Se vi siete persi il compleanno di Greta Gerwig, ecco gli auguri in stile #Barbie organizzati da Ryan Gosling#flashmob #thisis40 #happybirthdayhttps://t.co/PmTzKr6eBU
— CIAK (@ciakmag) August 7, 2023
E Ken? Ken deve capire che, come dice la sua maglietta I am Kenough, lui è abbastanza. Anche senza Barbie, anche da solo. Non serve il patriarcato per dare a Ken la sua dignità, gli serve soltanto essere visto da Barbie, anche solo per dirsi addio. E questo potrebbe aprire un ventaglio di riflessioni sulle relazioni tossiche e sulle dipendenze affettive, ma la verità è che Ken, nel film Barbie non è cattivo neanche un po’: è solo.
La rappresentazione di Ken di Ryan Gosling è sublime, per citare una battuta del film nata per improvvisazione. L’attore restituisce a Ken la sua ferita e lo aiuta a trovare la sua strada, a Barbieland.

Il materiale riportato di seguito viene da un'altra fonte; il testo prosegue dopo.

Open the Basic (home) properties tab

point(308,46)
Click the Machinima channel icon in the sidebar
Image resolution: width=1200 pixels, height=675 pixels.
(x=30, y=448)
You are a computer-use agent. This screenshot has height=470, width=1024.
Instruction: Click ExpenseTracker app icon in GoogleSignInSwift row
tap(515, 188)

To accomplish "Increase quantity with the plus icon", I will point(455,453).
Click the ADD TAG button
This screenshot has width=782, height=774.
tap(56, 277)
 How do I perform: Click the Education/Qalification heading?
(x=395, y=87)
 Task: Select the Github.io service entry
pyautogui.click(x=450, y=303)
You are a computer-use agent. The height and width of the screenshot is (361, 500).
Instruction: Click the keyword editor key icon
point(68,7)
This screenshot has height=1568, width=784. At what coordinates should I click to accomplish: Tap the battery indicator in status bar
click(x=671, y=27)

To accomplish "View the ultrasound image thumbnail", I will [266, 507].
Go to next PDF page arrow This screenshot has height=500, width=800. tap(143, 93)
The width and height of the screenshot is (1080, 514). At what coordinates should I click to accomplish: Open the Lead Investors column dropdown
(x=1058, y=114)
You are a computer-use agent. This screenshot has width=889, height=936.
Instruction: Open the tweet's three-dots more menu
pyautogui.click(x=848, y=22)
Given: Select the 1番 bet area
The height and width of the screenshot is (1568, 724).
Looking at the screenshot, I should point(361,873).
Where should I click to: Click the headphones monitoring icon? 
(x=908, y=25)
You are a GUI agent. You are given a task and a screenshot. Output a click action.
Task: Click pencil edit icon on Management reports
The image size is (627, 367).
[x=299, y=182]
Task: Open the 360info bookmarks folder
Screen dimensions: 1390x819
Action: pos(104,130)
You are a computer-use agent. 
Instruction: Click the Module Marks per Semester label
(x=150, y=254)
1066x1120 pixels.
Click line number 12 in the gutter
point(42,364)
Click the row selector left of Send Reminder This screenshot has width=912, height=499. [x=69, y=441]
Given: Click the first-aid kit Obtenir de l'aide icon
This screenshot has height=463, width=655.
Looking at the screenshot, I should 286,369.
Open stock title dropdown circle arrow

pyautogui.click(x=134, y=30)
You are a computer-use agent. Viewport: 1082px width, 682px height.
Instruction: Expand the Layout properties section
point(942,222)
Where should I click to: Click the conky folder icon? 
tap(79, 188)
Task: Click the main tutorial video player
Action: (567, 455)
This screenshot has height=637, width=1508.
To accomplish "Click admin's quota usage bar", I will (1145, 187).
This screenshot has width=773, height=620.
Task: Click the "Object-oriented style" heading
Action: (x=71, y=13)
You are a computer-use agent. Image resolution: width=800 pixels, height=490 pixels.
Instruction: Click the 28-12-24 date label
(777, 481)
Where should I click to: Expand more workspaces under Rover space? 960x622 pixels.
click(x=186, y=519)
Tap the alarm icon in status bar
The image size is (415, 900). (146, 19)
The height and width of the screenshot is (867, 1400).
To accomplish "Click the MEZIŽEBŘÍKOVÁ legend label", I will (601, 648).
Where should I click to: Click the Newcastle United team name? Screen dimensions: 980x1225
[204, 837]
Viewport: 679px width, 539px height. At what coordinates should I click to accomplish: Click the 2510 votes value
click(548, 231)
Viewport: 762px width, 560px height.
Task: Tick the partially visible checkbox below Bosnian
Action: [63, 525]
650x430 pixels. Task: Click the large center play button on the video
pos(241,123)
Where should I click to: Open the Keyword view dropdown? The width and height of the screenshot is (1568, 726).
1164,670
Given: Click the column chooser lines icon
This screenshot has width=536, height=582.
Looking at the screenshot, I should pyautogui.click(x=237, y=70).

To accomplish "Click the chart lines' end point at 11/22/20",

Un film denso di significati
La scrittura di Greta Gerwig e del marito Noah Baumbach è complessa, ancor di più se nascosta in un film adatto a così tante fasce d’età. Gli spunti di riflessione sono ovunque, un vero e proprio bombardamento. La risata è dietro l’angolo, talvolta di cuore e talvolta più amara. E, di sicuro, non sono certo tutti gli elementi visti, quelli presenti in questa recensione.
Occorrerà una seconda visione di Barbie. Per fortuna, come i giochi dell’infanzia, non stanca mai.